Les exploitations paysannes issues de la seconde réforme agraire ou traditionnelles qui existaient au début des années 90 étaient de petite taille, mal équipées, et ne pouvaient être immédiatement compétitives dans un contexte de libéralisation économique et d’ouverture des marchés. Dans ces conditions, la réforme foncière libérale a suscité la création de propriétés foncières gigantesques, souvent de plusieurs milliers d’hectares 7. Il y en a même une de 70.000 hectares, ce que l’on ne trouve sans doute nul part ailleurs en Europe Occidentale ! Certaines ne sont pas vraiment mises en valeur 8, alors qu’à leurs environs, on trouve nombre d’exploitations qui n’ont suffisamment de terres. D’autres sont exploitées suivant des techniques agricoles modernes, avec une logique capitaliste. Les deux millions d’exploitations familiales qui existent aujourd’hui en Pologne et représentent 25% de la population devraient selon les discours officiels être au moins réduites à la moitié, l’avenir étant à l’agri-business, bien qu’il y ait déjà un fort chômage dans les villes et du sous- emploi dans les campagnes.

Les organisations paysannes polonaises ne partagent pas cette opinion et sont convaincues que l’agriculture familiale polonaise, qui a su résister à la collectivisation, représente un atout pour la Pologne et l’Europe.

Pour A. Lipski, ancien dirigeant de Solidarnosc Rural, la réforme agraire devrait donc être définie en fonction de la promotion de l’agriculture familiale et associée à des mécanismes de régulation des marchés fonciers.

 

1L’histoire de la Pologne est marquée par des agressions permanentes depuis la fin du moyen age. Le pays disparaît de la carte européenne pendant 123 ans après avoir été à plusieurs reprises à la fin du XVIIIième siècle partagé entre l’Autriche, la Prusse et la Russie.

2Celle-ci poursuit un processus de redistribution des terres qui avait été initié spontanément par un certain nombre de propriétaires fonciers: 840.000 hectares avaient été redistribués avant 1919.

3le travail obligatoire chez les maîtres nobles était passé de 2 ou 3 jours par semaine à pratiquement toute la semaine au XVIIIième siècle. La vie d’un paysan ne valait pas grand chose. On indemnisait son voisin (un noble, bien entendu) de 3 groszy pour un paysan tué contre 5 pour une vache.

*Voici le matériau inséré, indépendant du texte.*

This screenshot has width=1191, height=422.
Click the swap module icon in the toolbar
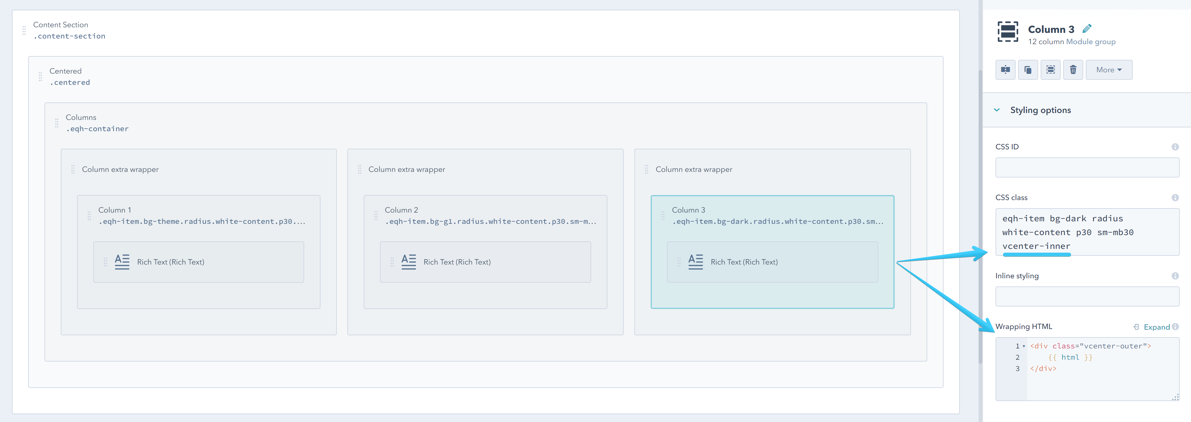(1005, 69)
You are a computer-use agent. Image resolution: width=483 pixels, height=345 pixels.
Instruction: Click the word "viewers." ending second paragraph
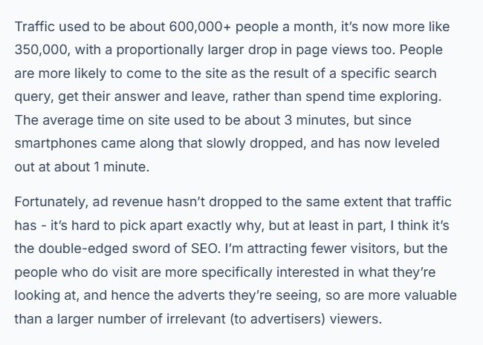pyautogui.click(x=356, y=319)
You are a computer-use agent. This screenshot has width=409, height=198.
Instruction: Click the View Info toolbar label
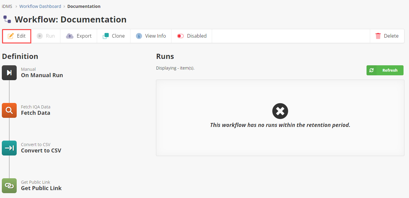pyautogui.click(x=155, y=36)
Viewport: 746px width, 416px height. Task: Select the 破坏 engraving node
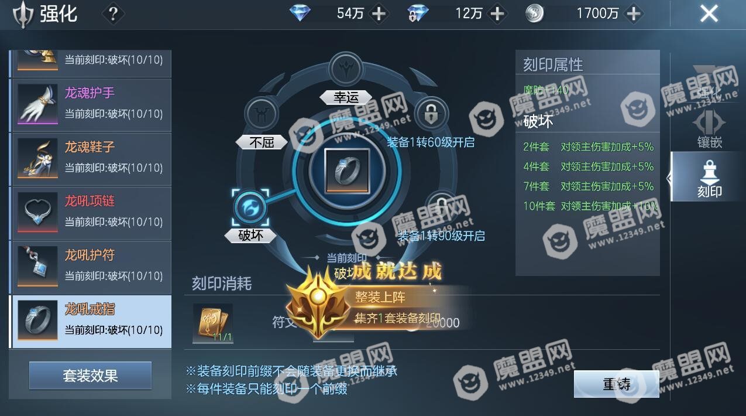tap(250, 207)
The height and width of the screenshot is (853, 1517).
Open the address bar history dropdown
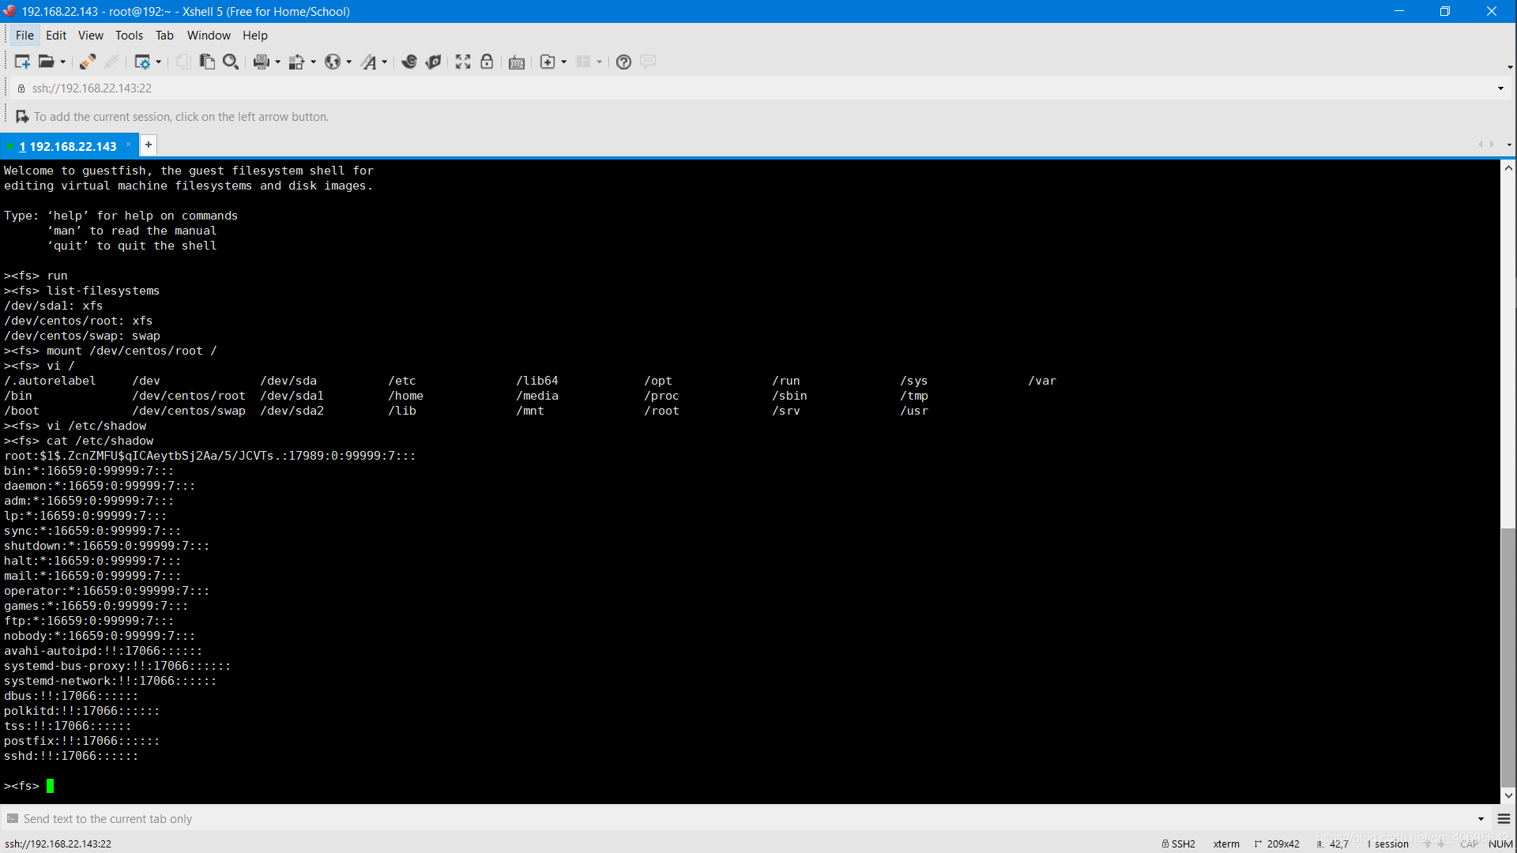click(x=1500, y=88)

4vers le Canada, les USA, le Brésil (Parana, Rio Grande do Sul) ou l’Argentine, ou pour travailler comme ouvrier vers l’Allemagne ou la France.

5L’opinion publique ignorait alors tout de la vérité sur la collectivisation et la famine en Ukraine pendant les années 30, les déportations, les révoltes paysannes.

6 En URSS, 100% des terres ont été collectivisées, et depuis beaucoup plus longtemps, en faisant un «pays sans paysans».

7Par contre, très peu de terres ont été vendues à des étrangers, ce qui n’est possible qu’avec des autorisations spéciales des Ministères de l’Agriculture et de l’Intérieur.

8Cette situation n’est pas spécifique de la Pologne, C’est aussi le cas en Ukraine, par exemple.

Bibliographie

Piotr Dabrowski, « Pologne, Un laboratoire de l’histoire », in Courrier de la Planète, N°47, septembre - octobre 1998.

Andrzej Lipski, Communication à l’atelier organisé par l’IRAM, la CONTAG et les réseaux APM lors du Forum Social Mondial 2001, Porto Alegre, janvier 2001.